No one likes that sinking feeling directly linked to rejection. Truthfully, it sucks. Humor me for a bit, picture it: you shoot your shot at a romantic interest you’ve been nursing a soft spot for and you’re met with a vehement “NO” in the line at the supermarket. You’re immediately wrapped in a cocoon of either embarrassment, shock, anger, or even all three. Again, truthfully, it sucks. However, why is it that the fairer sex tends to cope with that pesky thing called rejection considerably better than men? According to marriage and family therapist, John Amodeo Ph.D., in Psychology Today, he wrote that the human brain, when faced with rejection, falls apart because “it is one of our deepest human fears”.
Now, the thing about us humans is this, we’ve been conditioned to feel the need to belong somewhere. For us, inclusivity is indeed the name of the game. Whether it’s to be part of a group, a friend circle, part of a family, or to fit into the ever-changing society, we have a biological need, a pull if you must, to belong. When really, it is the fear of rejection casting the cloud of paranoia which John Amodeo explains as this, “Rejection confirms our worst fear: that we’re possibly unlovable or have little value. When these fear-based thoughts keep spinning in our mind, we become agitated.” In fact, it’s been reported by Psychology Today that when we’re faced with rejection, “we are more likely to lower our standards in pursuit of a sense of belonging and acceptance. We are also likely to be more submissive to others than we typically are, in order to achieve social acceptance.” Interestingly enough, sociologist Shiv Visvanathan is of the belief that men and women experience rejection in different ways, “To a certain extent men don’t expect women to beat them in any sphere. And as women enter new domains where men have been dominant, they are feeling threatened. This new world has left men anxious and they have no visible signs of coping. Hence, they are lashing out.”
Though, it is fair to say that society shoulders a portion of responsibility for the way men react to rejection. As a collective, we’ve for decades echoed the chant, “boys/men don’t cry” and vividly painted the image of men being the provider. The fact of the matter, however, is men and women naturally deal with rejection differently. For instance, Psychology Today insists that men “take rejection as a challenge to their masculinity or an insult to their perceived place in the social hierarchy.” Whereas women are likely to “feel emotionally hurt by a rejection and to assume that there is something lacking in them that warranted the rejection or blame the person who did the rejecting.” To put it plainly, “women are encouraged to “get over it,” but men often feel the need to “get even.” Instances pulled from the pages of India Times where men felt the need to get even include “Army Major, Nikhil Handa, murdered the wife of a fellow officer after she refused his proposal to divorce her husband and marry him. Next, in April of 2018, 25-year-old Alek Minassian drove his van into a Toronto crowd, killing 10 people. His disturbing Facebook post showed his murderous rage was a result of being sexually rejected by women. Lastly still, in 2014, Elliot Rodger, 22, killed six people in a stabbing and shooting spree in California before killing himself. He emailed an autobiographical document that gave a peek into his deep-rooted loathing of women, fuelled by an intense frustration over his virginity.”
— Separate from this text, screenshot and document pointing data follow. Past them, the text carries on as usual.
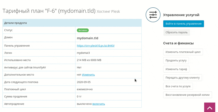
Task: Click "Изменить" link for additional space
Action: [88, 75]
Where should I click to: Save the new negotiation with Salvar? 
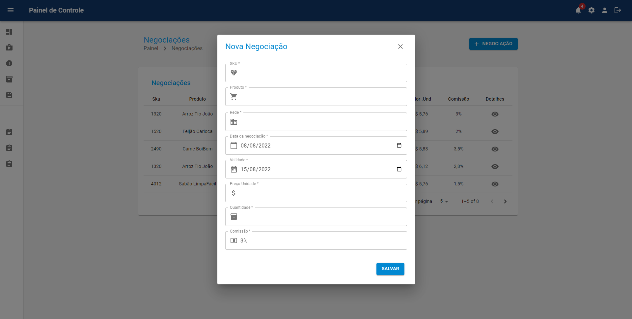(x=390, y=269)
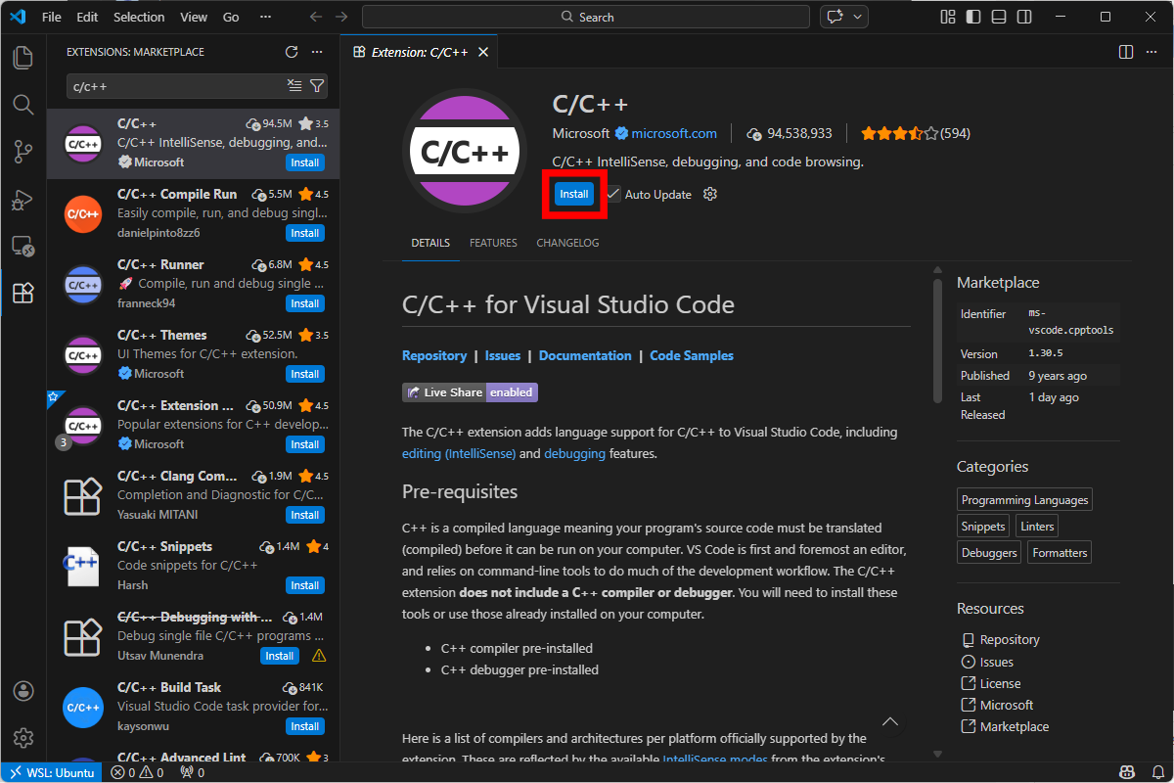Open the View menu
Viewport: 1174px width, 783px height.
[x=193, y=17]
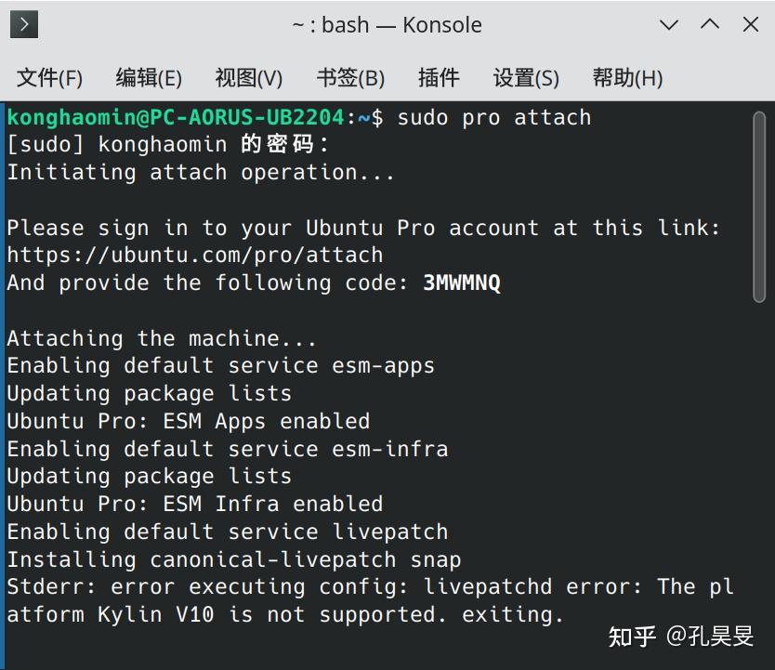Open the 帮助(H) help menu

click(x=626, y=78)
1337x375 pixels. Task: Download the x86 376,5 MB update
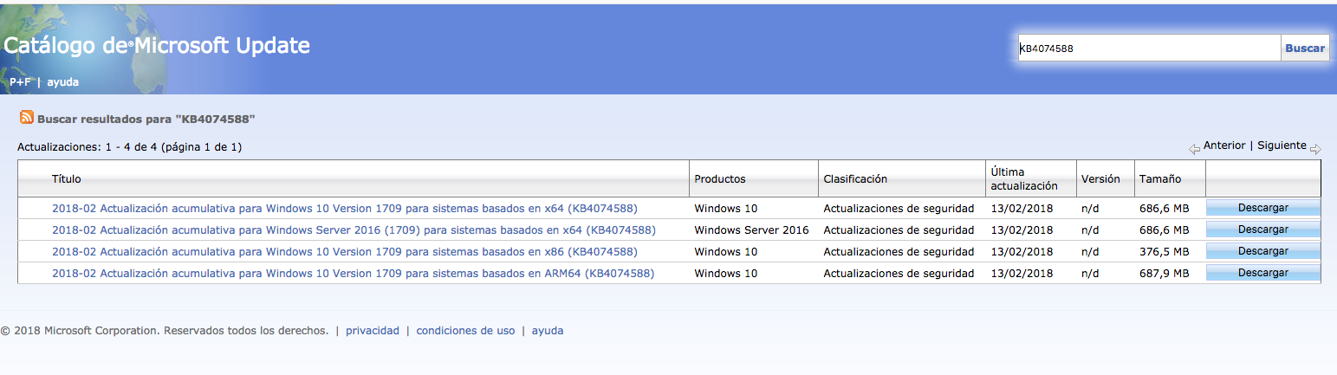[x=1263, y=251]
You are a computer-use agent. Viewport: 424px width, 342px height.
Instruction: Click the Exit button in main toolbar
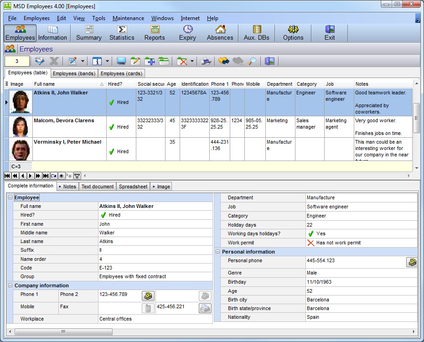(x=330, y=33)
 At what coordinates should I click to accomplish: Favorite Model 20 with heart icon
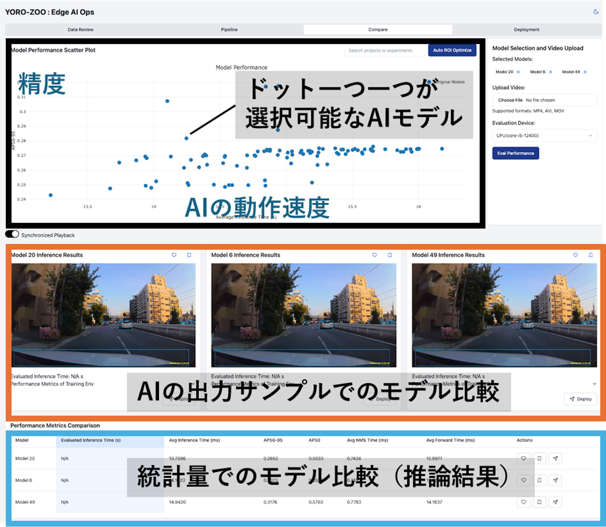[174, 255]
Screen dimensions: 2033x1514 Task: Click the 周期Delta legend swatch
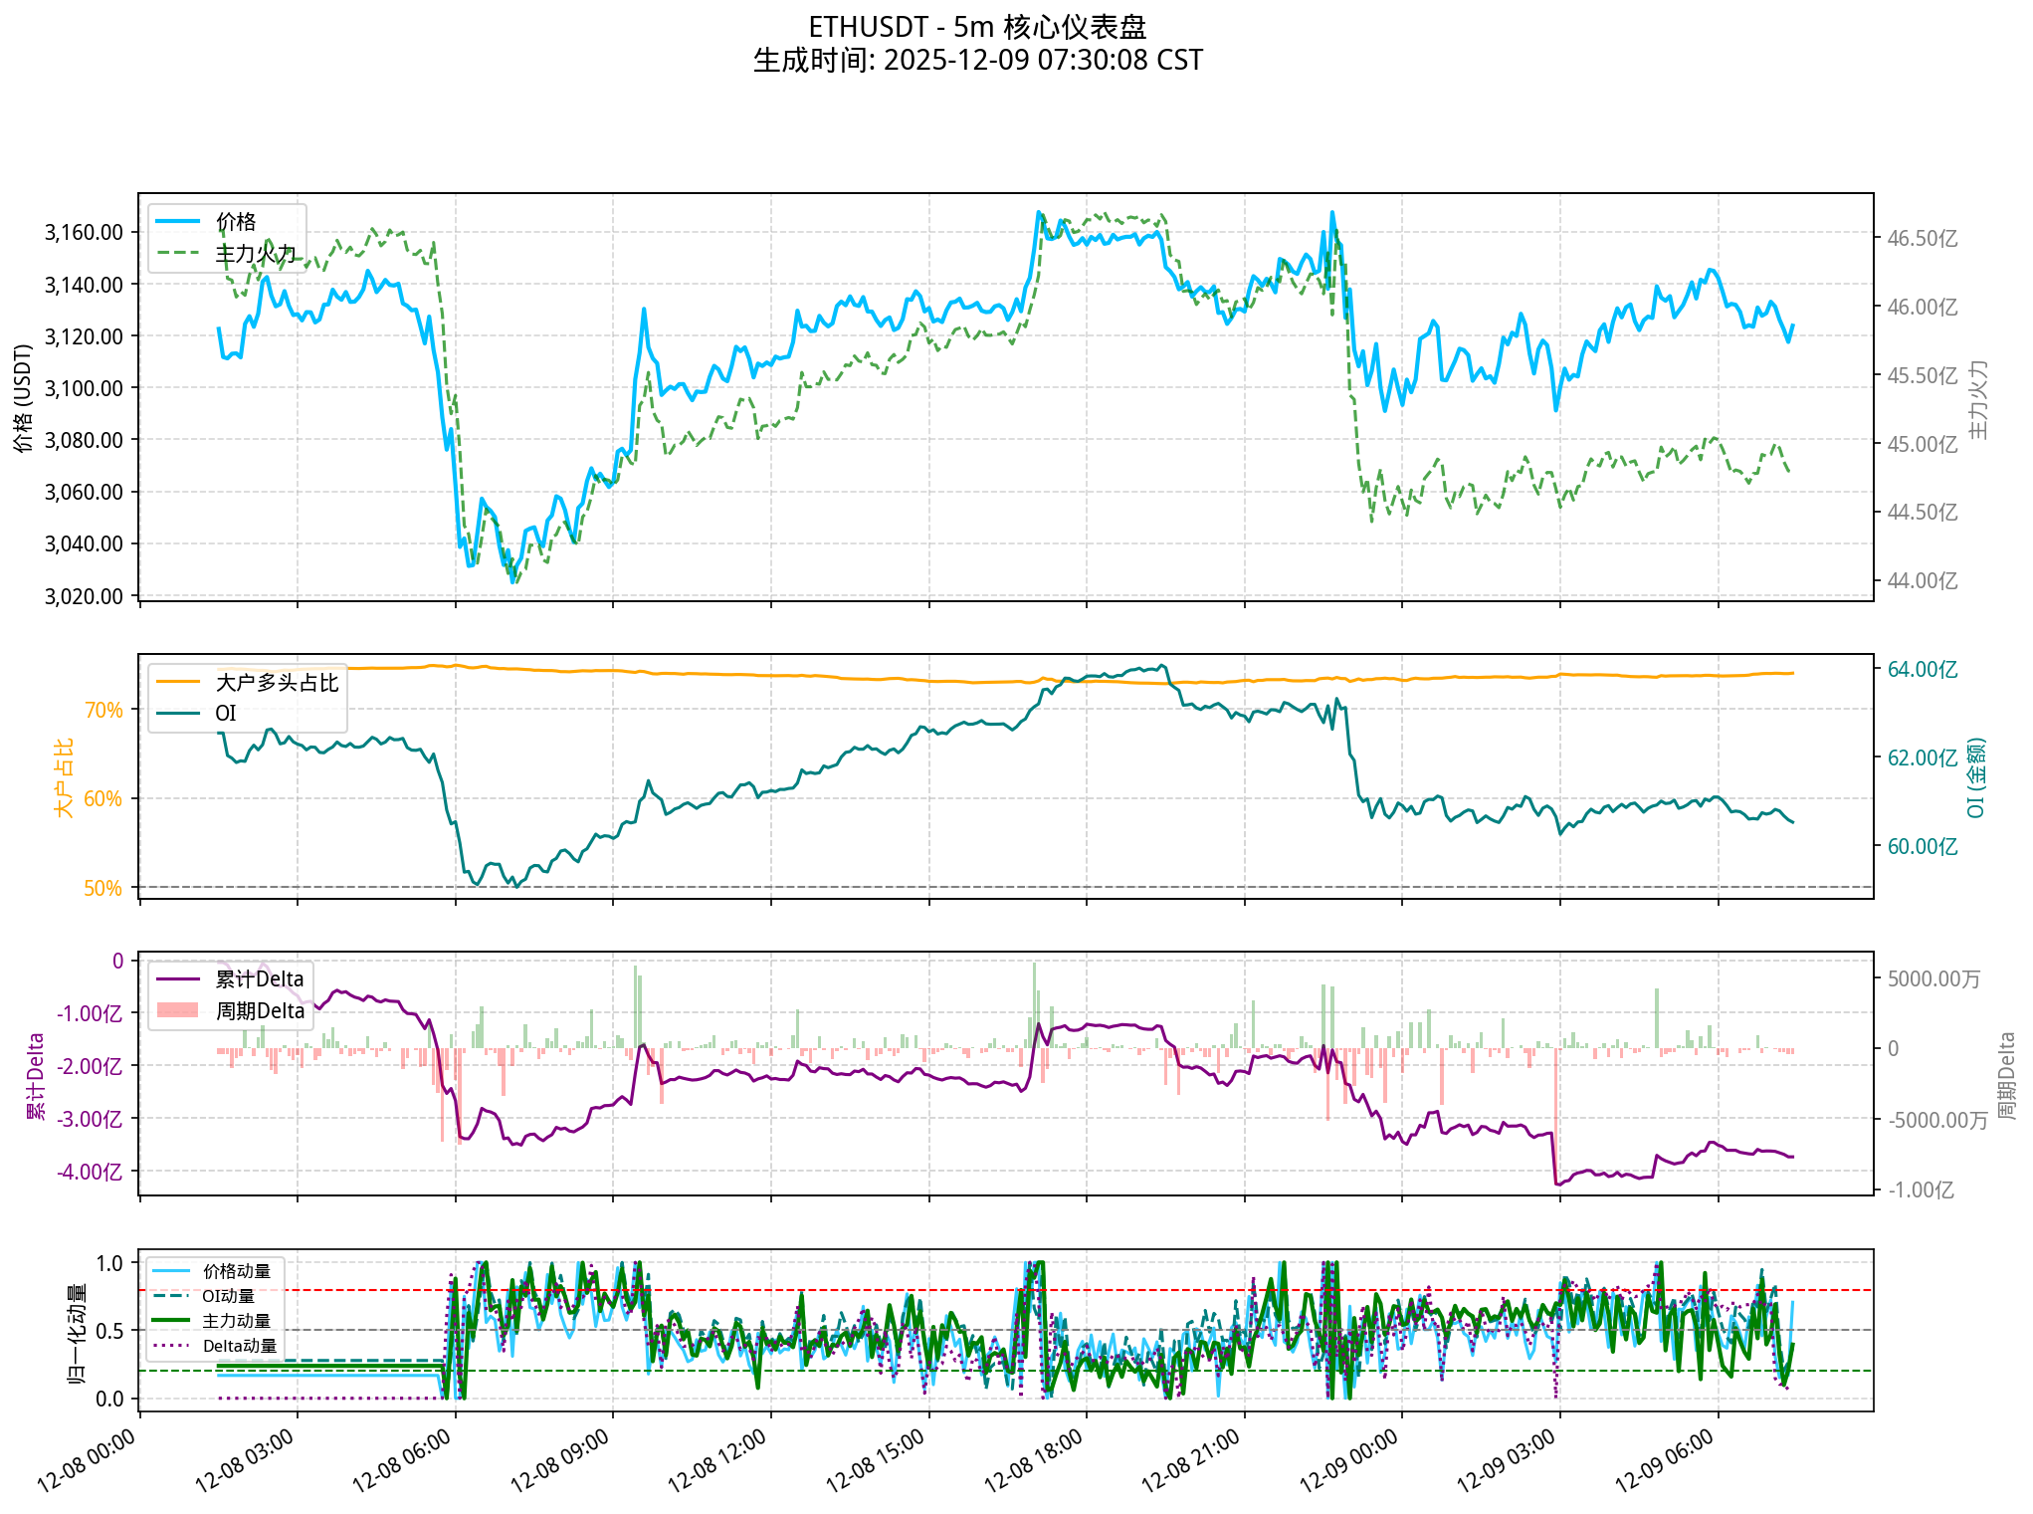click(x=178, y=1010)
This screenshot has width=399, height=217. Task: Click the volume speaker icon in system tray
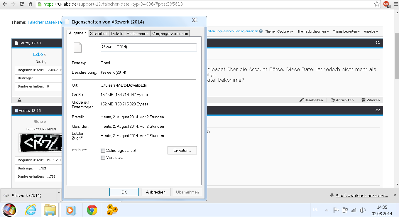coord(362,210)
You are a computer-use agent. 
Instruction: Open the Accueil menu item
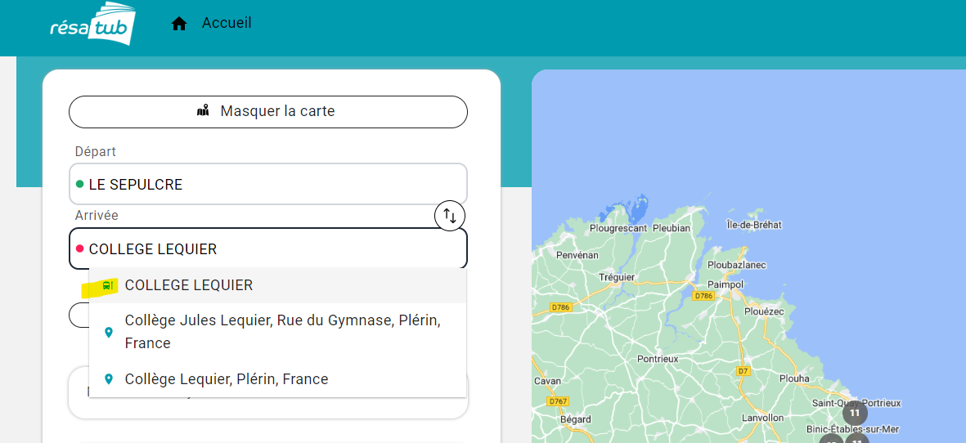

Talking realistically, when it comes to women and rejection, it’s said that women have been conditioned to bear the feelings that come with hearing “no” or “I’m not interested”. That they, the often-seen-as-the-weaker-sex, possess the know-how to deal with said rejection internally. Sociologist Tumpa Mukherjee is of the interesting opinion that because of fate, women get rejected. Then, in the mix, is the point of view of a sex therapist, Kimberly Resnick Anderson, who claims that when a woman gets ghosted there’s a high chance that she’d more than likely take it more personally than if a man was dealt the same hand. This can result in her easily assuming and believing she did something wrong hence the intense cold shoulder. When it comes to men, on the other hand, if hit with rejection most men won’t chalk it up to fate being the reason they were being rejected. Instead, they’d faster do something along the lines of getting back at the girl, you know, evening the score. This in particular is a nod to men having to be hunters, winning the hunt, and successfully catching the game that was being chased. Speaking of “successfully catching the game that was being chased”, novels, TV shows and movies do play a part in the way men react to rejection. These mediums have a way of making hearing “no” drip with the possibility of becoming a “yes” or a “maybe”. Therefore fueling the man’s fear of failing which, when hit with a rejection, feels synonymous.
“Men have been taught since the earliest of times to protect their masculinity,” says psychotherapist Jaime Gleicher, LMSW. “When they’re rejected, they associate it with their masculinity. When that’s threatened by an outside source, they tend to fight for it—also as a way to re-prove their manliness.” So, it’s no surprise that men have a harder time than women when it comes to rejection. Apart from mankind’s need for connection being hard-wired from birth, men are intensely protective of their pride. Therefore, once that is threatened just know that it gets very emotion-heavy going forward.